* Listed entries
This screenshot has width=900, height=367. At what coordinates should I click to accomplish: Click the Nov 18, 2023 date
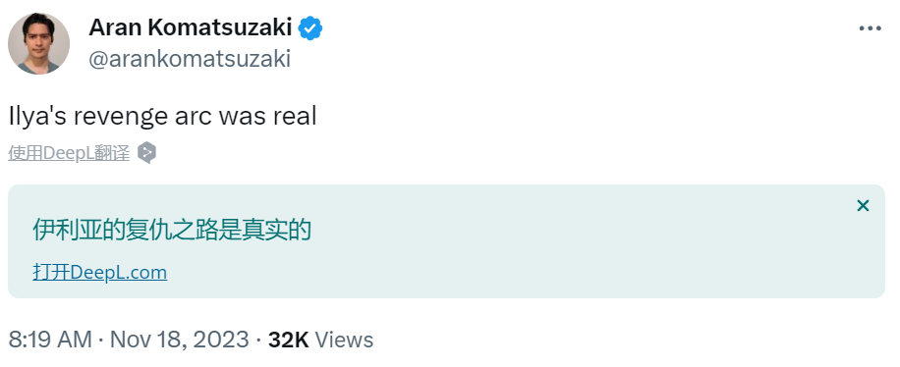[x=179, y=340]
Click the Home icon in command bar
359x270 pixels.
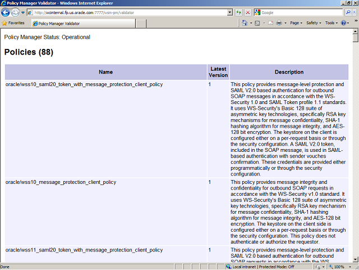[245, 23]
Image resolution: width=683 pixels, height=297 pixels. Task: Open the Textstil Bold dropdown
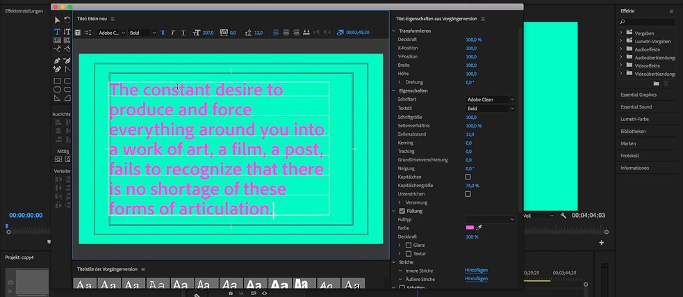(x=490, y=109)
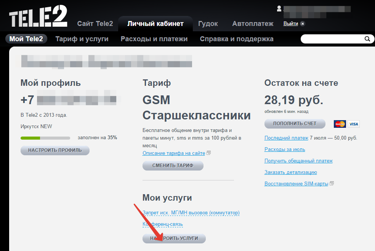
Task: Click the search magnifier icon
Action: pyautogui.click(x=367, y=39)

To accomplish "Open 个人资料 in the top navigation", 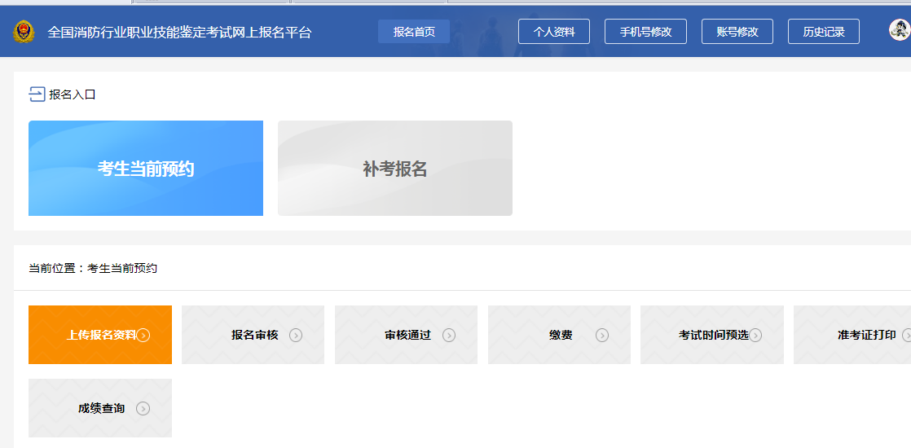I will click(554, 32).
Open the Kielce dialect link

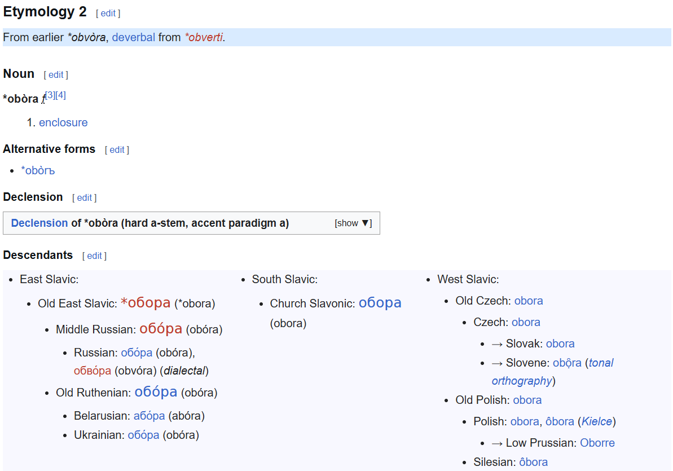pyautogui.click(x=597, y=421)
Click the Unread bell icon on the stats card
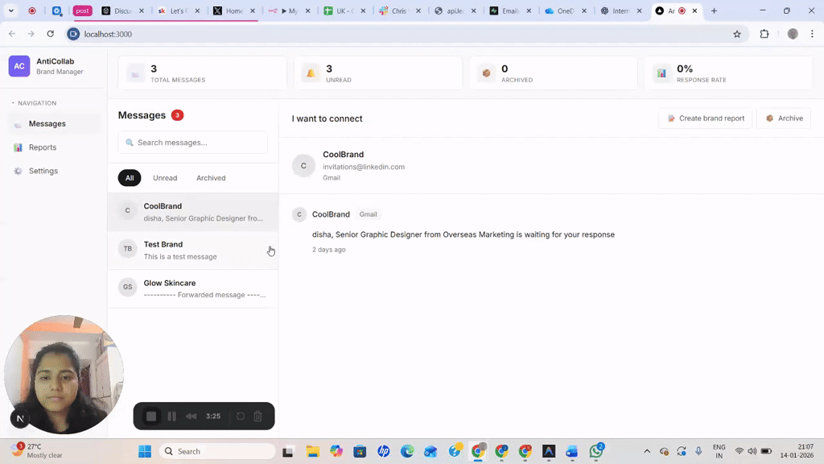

* Task objective
For this exercise, write out exactly the lines from the one with "Open the Kielce dialect link" through the last line of the records, inclusive, and leave each picture out.

* Exercise response
Open the Kielce dialect link

pyautogui.click(x=597, y=421)
Click the Unread bell icon on the stats card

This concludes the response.